Khalen hasn’t been on his home planet for a long time, and had no interest in returning. His people live in brutal warrior societies, taking what they can from each other as well as from other species. After a warrior murdered his father and claimed his mother as mate, Khalen’s family became even more brutal than before. Now his quest to retrieve stolen relics has brought him home as a captive. He will need all the help he can get – from the god he’s recently come to believe in as well as from others – to escape.

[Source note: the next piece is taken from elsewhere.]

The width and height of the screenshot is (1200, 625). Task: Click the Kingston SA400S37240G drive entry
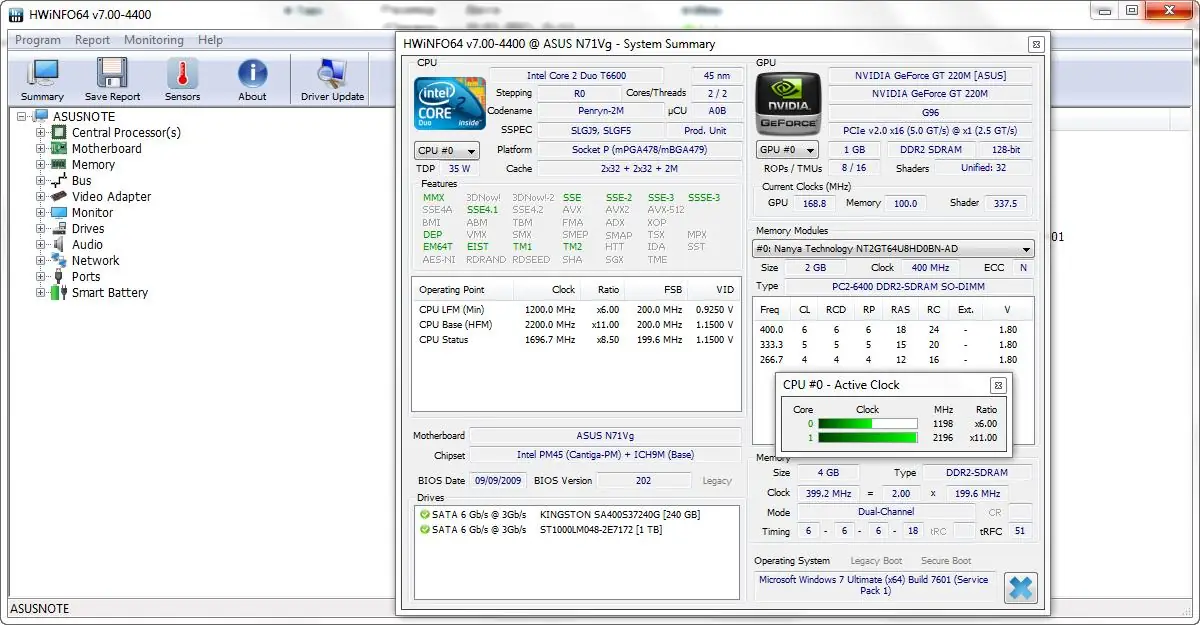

Robinson goes for a slower start in this novel than in the previous one. Prelude and Abduction threw readers immediately into a space battle which lead to a burglary and then to a quest to find relics. An exciting opening, but it didn’t initially give readers much information about the heroes or how they got together in the first place. Here, Robinson starts the action on one of the hero’s home planets, digging into details about where he came from and what sort of place he lives on. This may not be as flashy, but it grounds the characters and makes it a little easier to sort through all the exotic sci-fi names and descriptions. Overall, this sequel does a great job of fleshing out the established story while also taking it in new directions.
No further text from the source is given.